■ **Seitentext**
—————

Gemeinsam für eine nachhaltige Landwirtschaft: Klimaschutz, Energiewende und Tierwohl im Einklang

Berlin - 20.01.2024

INTERVIEW: Grüne Woche Berlin 2024

Bühne Erlebnisbauernhof, Halle 3.2

 

Teilnehmende:

Helena Felixberger (Moderatorin)

 

Stefan Meitinger, Referent für Agrarpolitik (Deutscher Bauernverband (DBV))

Mario Münch, Gründer & Geschäftsführer von Münch Energie (Münch Energie)

Michael Schubert, Landwirt (Mutterkuhhaltung)

 

Im Fokus des Interviews stand die Integration von nachhaltiger Landbewirtschaftung und Energiewende. Es ging um die Frage, wie Ackerflächen gleichzeitig für die Stromproduktion und Nahrungserzeugung genutzt werden können. Dabei wurde speziell die Rolle grüner Energie in Kombination mit der simultanen Nutzung für die Viehzucht erörtert.

 

Das Konzept der TierwohlPV®-Anlage ermöglicht, dass Tiere wie Rinder oder Hühner unter den Photovoltaikmodulen leben. Eine Haltungsform, die sich für alle rechnet – Tiere, Menschen und Unternehmen. Damit gibt es ein realisierbares Konzept, dass Synergien zwischen Energiewirtschaft und landwirtschaftlichen Produktion erschafft. Ein Konzept, das Landwirten die Anerkennung und die Wertschätzung gibt, die ihnen zusteht – und günstige nachhaltige Energie für Bürgerinnen und Bürger, Kommunen und Industrie.

—————

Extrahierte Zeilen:
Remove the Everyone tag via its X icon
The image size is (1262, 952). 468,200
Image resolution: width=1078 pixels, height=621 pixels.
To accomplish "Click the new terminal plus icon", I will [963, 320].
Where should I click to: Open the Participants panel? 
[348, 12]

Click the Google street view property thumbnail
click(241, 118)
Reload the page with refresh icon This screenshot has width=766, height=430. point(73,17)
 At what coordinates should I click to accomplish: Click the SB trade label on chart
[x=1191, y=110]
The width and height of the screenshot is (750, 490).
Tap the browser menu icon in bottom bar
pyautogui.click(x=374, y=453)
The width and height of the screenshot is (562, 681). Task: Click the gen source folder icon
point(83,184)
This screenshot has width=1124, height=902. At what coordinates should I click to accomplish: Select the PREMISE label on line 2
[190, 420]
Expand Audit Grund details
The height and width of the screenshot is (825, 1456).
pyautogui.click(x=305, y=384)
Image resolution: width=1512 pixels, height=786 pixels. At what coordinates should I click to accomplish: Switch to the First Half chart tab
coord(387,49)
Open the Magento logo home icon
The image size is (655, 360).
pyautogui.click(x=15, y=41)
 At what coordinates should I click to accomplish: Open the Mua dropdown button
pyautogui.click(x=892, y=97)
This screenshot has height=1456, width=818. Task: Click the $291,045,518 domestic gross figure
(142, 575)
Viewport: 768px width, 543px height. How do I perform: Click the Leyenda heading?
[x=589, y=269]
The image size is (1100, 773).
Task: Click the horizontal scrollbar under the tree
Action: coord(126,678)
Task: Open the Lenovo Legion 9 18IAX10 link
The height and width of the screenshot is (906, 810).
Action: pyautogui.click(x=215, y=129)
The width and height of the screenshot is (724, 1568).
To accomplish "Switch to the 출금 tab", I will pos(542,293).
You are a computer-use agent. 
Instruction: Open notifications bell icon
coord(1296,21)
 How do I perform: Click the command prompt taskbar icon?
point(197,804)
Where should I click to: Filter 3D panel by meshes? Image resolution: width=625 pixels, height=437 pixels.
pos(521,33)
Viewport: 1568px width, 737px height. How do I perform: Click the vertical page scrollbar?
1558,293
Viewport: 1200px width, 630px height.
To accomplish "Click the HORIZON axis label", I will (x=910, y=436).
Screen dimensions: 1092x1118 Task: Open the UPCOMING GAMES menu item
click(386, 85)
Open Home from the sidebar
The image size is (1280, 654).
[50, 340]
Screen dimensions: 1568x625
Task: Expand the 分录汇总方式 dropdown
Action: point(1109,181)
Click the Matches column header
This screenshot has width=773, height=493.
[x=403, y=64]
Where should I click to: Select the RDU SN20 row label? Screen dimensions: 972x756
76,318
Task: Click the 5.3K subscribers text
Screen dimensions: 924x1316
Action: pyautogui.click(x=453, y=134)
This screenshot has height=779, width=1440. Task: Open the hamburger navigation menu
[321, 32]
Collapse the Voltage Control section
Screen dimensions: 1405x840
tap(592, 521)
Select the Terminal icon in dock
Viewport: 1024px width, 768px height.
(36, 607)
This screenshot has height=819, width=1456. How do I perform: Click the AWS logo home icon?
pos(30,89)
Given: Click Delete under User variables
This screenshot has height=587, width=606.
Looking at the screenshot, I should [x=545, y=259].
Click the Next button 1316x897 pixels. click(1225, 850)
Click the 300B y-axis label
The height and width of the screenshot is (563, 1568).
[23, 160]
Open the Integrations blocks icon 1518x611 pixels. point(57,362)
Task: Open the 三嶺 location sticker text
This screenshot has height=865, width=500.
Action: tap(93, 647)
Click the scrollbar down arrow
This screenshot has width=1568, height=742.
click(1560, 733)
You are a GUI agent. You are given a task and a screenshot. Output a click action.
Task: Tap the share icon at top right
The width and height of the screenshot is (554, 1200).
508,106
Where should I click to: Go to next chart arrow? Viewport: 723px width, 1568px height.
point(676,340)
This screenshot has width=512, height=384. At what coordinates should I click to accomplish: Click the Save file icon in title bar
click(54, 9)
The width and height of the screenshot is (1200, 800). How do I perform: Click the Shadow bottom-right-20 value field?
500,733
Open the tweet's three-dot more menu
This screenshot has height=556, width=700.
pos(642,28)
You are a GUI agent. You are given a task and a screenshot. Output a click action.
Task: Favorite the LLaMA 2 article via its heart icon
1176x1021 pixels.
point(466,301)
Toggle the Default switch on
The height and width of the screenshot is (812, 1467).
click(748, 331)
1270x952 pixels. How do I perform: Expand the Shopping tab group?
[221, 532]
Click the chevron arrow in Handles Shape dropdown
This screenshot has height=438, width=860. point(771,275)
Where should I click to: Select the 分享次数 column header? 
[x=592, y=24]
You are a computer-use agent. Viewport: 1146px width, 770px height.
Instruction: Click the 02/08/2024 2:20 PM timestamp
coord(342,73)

—————

■ **Gegebene Aufgabe**
Schreibe den Seitentext zum Interview über die TierwohlPV®-Anlage auf der Grünen Woche im Anschluss an seinen letzten Satz weiter.

■ **Antwort zur Aufgabe**
 

 

 

Interview:

 

Helena Felixberger:

 

In diesem Dialog geht es um die Energiewende und die Landwirtschaft. Was ist dort möglich? Wie passen diese Dinge zusammen?

 

Unsere Diskussions-Teilnehmer sind der in Brüssel geborenen Stefan Meitinger, für den Deutschen Bauernverband. Der Geschäftsführer von Münch Energie, Mario Münch und der Landwirt mit einer Mutterkuhhaltung, Michael Schubert.

 

Herr Meitinger, was gibt es denn überhaupt für Technologien, um erneuerbare Energien auf dem Hof zu erzeugen?

 

 

Stefan Meitinger:

Da haben wir viele Möglichkeiten. Auch wenn es hier nicht im Vordergrund steht, haben wir Biogas und natürlich Windräder und PV-Anlagen. Die große Herausforderung beim Bau von PV-Anlagen liegt dabei, die Flächen nicht wahllos zuzupflastern und diese Flächen somit der Nahrungsmittelproduktion zu entziehen. Deswegen ist es wichtig der Politik zu vermitteln, dass die Flächen nicht nur für PV, sondern für die Flächendoppelnutzung verwendet werden.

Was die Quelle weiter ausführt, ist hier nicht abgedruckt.